Короткая задача 1 »
Почему, по словам Е.К. в беседе о бардовской песне, она забыла о сочинительстве?
Короткая задача 2 »
Напишите, что идёт дальше в беседе о бардовской песне после последней реплики.

Фрагмент текста »
'''

Е.К.: Во сколько? Лет двадцать мне уже тогда было. А на этот замуж - это последнее было такое произведение, героическое, мной созданное. И я как-то про сочинительство забыла: раз событий нет, значит, все. А в 87-м году грянуло событие. Настала перестройка, и эти вышли из подполья, КэСэПэ это все вылезло. Я даже не знала, что у нас в Минске КСП есть. Я знала, конечно, что есть барды: Окуджава, Высоцкий, может, еще кого-то слышала.

Р.К.: Ну, а для себя ты слушала каких-то бардов?

Е.К.: Не слушала я их, я их знать не знала. Окуджава как-то на слуху был, в студенческой среде его пели, Высоцкий - где-то какие-то кассеты у кого-то слушались, а об остальных и понятия не имела, не подозревала, что их много. А, я еще Веронику Долину слышала раньше, что есть такая, но песен толком не знала.

М.К.: Ты как раз в это время работала, как ты когда-то сказала - офелией.

Е.К.: Я работала офелией в проектном институте и пела песни советских композиторов в художественной самодеятельности. У меня так довольно неплохо получалось. Что же я там пела? А, песни Анны Герман, и была я местной звездой, и мне эти бардовские песни как-то и ни к чему были. Мне советские нравились. Я выбирала получше, которые действительно петь можно, со смыслом которые, а не просто тра-ля-ля, чтобы в душу западали слегка.

'''

Исходные данные »
'''

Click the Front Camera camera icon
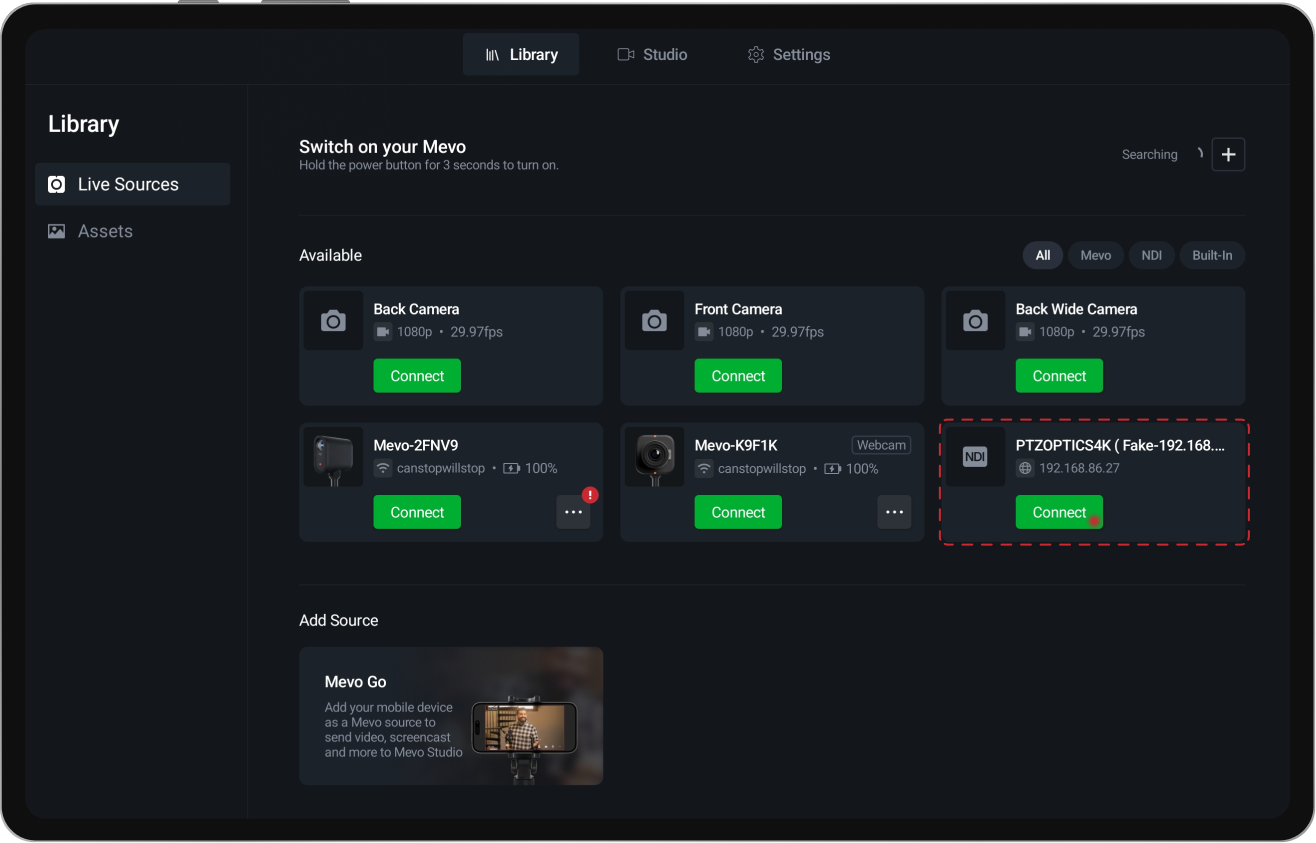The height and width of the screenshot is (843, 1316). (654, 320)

'''
'''

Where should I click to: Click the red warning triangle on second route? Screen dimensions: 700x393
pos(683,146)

'''

Ответ к заданию 1 »
Новых событий не было, а без событий, как она рассудила, не о чем и сочинять. Последним её произведением стало сочинение «на замуж».

Ответ к заданию 2 »
Вот я и пела спокойно, а однажды во Дворце Профсоюзов - большом очень - был концерт клуба "Ветразь", клуба нашего минского. Ветразь - это парус по-белорусски. Оказывается, в этом клубе было много народу, авторов там, правда, немного было, а в основном, поклонники, любители, которые выучивают песни, поют их хором, ездят на слеты - короче, такое КэСэПэ. Меня сестра позвала на этот концерт, мы сидели на балконе, а они так душевно пели! Выходят - одну песню поют, вторую... Обычная, конечно, самодеятельность, но мне так понравилось: это ж надо, как люди поют. А сестра моя сидит, говорит: "Вот тебе куда надо". Я сама даже сказала: "Вот куда мне надо - записаться к ним в клуб, я бы, может, там чего спела бы..." А сестра мне: "Хорошо, у меня там один знакомый мальчик есть, мы с ним в поход ходили, он в этом клубе состоит".
Там тоже с улицы не брали. "Я, - говорит сестра, - мальчику позвоню".
"Ладно, - говорю, - позвони, только весной, а то сейчас холодно!".

Р.К.: А почему тебе понравилось это пение? Ты же пела песни советских композиторов, ты же ходила на разные концерты. Почему тебе именно это понравилось?

Е.К.: Не знаю, понравилось, потому что песни, видимо, хорошие были.

Р.К.: Другие, да?

Е.К.: Да...

Р.К.: То есть, ощущалась эта разница?

Е.К.: Ощущалась, хорошо они пели, не в смысле качества, а песни интересные. И вообще, обычные люди, выходят, и очень интересное получается впечатление. Я сразу подумала: там мое место, а то я ... неизвестно где.
Ну, и все. Я и сказала сестре: "Только к весне, сейчас холодно, я ни в какие клубы не пойду".
А на следующий день она позвонила этому мальчику, и говорит: "Ну, все, завтра ты с ним встречаешься, в восемь часов в клубе".
Я говорю: "Оля, ты что, с ума сошла? Я же сказала: к весне. И вообще, куда я пойду? Я там никого не знаю, я и песен не сочиняю!" "Ничего, пойдешь, выучишь песни и будешь петь, а то ты тут стонешь от своей жизни... неудовлетворенной, в проектном институте".

Р.К.: Тебя решили к делу пристроить?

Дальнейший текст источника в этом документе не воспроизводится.